All the characters are types and unfailingly static. They also sponge off of Gilligan’s Island. Murai is a professor. Mami (Kumi Mizuno) is a famous singer and a bit of a diva. Yoshida (Hiroshi Tachikawa) is a writer. Kasai is the owner of the yacht. Akiko (Miki Yashiro) is a student and very nervous to be among these rich, careless people.
While they’re all at dinner toasting themselves for being so set apart from the rest of humanity, a storm blows up. The skipper, Sakuta (Hiroshi Koizumi) and sailor, Koyama (Kenji Sahara) want to turn back, but Kasai is confident the boat won’t sink. He paid forty million yen for it, after all.

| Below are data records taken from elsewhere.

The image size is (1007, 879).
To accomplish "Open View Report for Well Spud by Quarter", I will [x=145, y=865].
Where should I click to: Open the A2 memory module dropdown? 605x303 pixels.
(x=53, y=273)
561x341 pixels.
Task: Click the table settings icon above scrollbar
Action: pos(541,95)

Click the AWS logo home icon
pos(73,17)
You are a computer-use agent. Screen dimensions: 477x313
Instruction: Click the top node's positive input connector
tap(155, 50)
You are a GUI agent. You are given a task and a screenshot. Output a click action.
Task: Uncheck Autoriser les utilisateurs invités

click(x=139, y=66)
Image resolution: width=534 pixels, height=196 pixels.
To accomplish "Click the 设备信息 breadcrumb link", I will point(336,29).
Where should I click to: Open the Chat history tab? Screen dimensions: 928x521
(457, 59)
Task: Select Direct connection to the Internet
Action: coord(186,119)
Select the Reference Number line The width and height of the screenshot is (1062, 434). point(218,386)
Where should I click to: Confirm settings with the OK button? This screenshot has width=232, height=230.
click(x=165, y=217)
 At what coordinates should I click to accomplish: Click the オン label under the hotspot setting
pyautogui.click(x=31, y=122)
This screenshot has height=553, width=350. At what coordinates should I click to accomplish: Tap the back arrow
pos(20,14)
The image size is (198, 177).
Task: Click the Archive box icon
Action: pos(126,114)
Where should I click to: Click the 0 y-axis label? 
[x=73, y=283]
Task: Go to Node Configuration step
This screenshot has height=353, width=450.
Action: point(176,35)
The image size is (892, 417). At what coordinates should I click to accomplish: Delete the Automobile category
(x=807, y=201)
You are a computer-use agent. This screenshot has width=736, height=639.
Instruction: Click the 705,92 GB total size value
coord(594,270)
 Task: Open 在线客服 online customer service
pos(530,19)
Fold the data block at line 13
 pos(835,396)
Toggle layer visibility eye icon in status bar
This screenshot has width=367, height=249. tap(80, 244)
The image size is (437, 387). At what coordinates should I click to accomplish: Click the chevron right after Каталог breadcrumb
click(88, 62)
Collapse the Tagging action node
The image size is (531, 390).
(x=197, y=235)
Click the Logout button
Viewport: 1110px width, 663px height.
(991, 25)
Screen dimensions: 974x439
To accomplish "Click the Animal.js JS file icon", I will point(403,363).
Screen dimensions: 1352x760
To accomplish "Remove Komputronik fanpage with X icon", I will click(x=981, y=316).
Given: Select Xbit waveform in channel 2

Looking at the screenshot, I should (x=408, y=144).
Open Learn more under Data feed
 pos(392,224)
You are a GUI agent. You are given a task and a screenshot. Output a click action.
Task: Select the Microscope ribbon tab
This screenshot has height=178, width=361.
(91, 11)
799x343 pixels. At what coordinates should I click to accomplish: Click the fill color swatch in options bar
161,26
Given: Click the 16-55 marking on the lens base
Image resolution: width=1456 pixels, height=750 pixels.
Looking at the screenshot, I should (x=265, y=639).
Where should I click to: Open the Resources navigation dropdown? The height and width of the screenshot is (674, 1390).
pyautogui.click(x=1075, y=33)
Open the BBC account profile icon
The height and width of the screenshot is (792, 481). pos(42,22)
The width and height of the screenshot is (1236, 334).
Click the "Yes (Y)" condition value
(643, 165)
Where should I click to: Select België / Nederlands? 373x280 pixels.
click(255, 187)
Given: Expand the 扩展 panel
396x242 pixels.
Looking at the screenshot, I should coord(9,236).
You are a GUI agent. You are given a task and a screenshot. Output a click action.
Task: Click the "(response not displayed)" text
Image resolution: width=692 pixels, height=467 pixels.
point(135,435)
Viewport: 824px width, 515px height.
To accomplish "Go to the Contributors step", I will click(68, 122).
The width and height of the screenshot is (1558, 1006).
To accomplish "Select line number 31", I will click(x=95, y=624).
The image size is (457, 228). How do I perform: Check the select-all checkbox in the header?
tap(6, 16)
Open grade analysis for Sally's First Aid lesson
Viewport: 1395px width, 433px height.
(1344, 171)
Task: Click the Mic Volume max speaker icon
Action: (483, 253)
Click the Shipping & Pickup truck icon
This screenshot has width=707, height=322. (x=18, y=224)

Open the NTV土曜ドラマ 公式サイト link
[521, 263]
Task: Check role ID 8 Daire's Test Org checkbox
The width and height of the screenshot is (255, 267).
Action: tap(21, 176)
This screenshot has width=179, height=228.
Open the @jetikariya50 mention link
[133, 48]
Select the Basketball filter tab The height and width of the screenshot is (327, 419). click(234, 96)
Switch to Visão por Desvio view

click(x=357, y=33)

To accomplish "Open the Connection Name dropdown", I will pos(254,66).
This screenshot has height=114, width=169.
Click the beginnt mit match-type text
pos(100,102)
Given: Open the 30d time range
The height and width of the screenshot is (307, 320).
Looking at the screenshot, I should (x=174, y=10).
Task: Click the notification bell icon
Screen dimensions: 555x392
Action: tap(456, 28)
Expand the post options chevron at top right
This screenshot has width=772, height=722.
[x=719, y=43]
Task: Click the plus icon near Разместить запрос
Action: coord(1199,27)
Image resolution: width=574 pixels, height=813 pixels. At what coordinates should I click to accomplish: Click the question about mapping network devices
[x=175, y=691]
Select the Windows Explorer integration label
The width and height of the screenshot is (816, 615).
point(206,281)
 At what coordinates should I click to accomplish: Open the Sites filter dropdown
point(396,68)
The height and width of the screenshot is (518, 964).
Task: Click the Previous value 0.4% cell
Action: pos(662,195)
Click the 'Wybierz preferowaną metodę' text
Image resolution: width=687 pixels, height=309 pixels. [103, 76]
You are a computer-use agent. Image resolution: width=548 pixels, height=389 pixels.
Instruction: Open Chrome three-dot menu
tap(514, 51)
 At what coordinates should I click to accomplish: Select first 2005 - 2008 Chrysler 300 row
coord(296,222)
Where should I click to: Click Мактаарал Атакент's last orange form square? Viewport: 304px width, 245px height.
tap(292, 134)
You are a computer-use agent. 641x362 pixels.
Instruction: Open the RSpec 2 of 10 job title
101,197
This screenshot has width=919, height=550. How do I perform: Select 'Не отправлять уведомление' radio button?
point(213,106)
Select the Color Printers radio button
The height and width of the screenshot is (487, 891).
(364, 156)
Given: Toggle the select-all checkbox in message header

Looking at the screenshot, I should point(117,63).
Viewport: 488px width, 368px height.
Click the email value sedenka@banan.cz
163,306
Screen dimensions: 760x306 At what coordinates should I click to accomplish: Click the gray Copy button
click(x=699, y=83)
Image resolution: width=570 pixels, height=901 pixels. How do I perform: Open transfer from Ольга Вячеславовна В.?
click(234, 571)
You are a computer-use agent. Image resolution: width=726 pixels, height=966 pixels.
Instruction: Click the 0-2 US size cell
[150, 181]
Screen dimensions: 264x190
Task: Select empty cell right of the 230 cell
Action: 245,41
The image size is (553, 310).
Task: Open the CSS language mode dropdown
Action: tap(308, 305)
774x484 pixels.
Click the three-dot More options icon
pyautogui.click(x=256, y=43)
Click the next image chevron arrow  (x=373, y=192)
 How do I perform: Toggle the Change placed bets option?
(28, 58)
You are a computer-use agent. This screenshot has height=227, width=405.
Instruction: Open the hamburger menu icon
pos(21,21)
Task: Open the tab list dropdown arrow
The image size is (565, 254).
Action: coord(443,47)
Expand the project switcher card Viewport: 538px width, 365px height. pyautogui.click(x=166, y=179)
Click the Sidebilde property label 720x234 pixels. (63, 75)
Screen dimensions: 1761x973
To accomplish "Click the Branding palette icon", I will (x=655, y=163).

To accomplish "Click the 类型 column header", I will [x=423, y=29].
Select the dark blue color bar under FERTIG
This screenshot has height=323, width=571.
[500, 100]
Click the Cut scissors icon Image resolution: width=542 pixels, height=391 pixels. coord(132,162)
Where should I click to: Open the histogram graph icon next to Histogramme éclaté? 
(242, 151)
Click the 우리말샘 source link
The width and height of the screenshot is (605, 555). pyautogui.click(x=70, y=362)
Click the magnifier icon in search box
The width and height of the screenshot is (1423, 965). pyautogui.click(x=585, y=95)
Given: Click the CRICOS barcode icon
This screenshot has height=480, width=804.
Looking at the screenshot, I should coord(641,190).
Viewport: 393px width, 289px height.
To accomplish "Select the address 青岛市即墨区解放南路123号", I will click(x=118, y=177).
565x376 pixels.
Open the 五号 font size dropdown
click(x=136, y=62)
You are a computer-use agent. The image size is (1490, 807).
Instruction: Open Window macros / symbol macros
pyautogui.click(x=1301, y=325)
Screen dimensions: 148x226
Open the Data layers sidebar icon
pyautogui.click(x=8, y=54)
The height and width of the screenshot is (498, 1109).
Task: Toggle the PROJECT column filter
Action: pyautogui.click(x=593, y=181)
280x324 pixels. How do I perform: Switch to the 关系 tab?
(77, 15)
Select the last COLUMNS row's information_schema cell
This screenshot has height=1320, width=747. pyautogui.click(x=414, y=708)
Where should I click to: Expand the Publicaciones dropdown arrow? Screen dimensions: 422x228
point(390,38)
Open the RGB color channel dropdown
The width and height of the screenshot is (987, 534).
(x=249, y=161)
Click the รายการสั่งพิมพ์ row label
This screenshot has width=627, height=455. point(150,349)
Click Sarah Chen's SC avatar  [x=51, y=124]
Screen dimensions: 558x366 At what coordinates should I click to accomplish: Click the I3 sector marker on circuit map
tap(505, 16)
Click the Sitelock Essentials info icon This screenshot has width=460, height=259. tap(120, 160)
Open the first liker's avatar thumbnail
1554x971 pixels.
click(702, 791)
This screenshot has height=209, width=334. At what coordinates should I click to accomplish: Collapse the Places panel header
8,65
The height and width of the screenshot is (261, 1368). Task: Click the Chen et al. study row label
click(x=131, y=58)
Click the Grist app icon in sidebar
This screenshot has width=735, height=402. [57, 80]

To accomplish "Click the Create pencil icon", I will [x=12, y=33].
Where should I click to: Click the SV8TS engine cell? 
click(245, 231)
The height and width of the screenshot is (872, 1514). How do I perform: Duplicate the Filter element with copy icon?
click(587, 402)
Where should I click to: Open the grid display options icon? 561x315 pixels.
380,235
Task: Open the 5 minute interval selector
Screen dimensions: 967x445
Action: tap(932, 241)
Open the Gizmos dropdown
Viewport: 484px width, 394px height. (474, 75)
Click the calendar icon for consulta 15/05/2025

Then the ham radio goes kaput. And the mainmast breaks. And the engine fails. It’s all bad. On the plus side, the portable radio is already running news items on our group being caught in the storm. After poking through dense fog, the bedraggled yacht finally straggles into the port of a deserted island which looks promisingly green.
Yeah, no. The group finds fresh water, but there’s very little food, at least not anything obvious. Just mushrooms growing everywhere. There’s a massive shipwreck too, which our people decide to fix up as a shelter. It gets even better after they find a case of Spam in the hold.

After a lot of searching, the group turns up root vegetables, but between that and the Spam, their food situation is still pretty dire. They talk about fixing up the yacht and getting away from the island even though their chances of success depend on being seen by a passing ship.
Speaking of being seen, Akiko and Mami are fast asleep one night when they see a creature looking at them through the window. A creature with a head like one of those spiky balls kids play with sometimes. Fortunately, it doesn’t hang around long, and no one seems really concerned about it. Besides trying to find enough food for everyone, they’re busy wondering why there’s a second shipwreck on such a remote island. All they’ve got to go on is a mysterious logbook with notes about mysterious fungi all over the island and people getting sick.

Then our group members start going off by themselves and coming back looking happy, not hungry at all.
Yeah, I know what you’re thinking: They ate the mushrooms. It goes about as well as can be expected, too. Put it this way: Hallucinations are the least of these character’s worries.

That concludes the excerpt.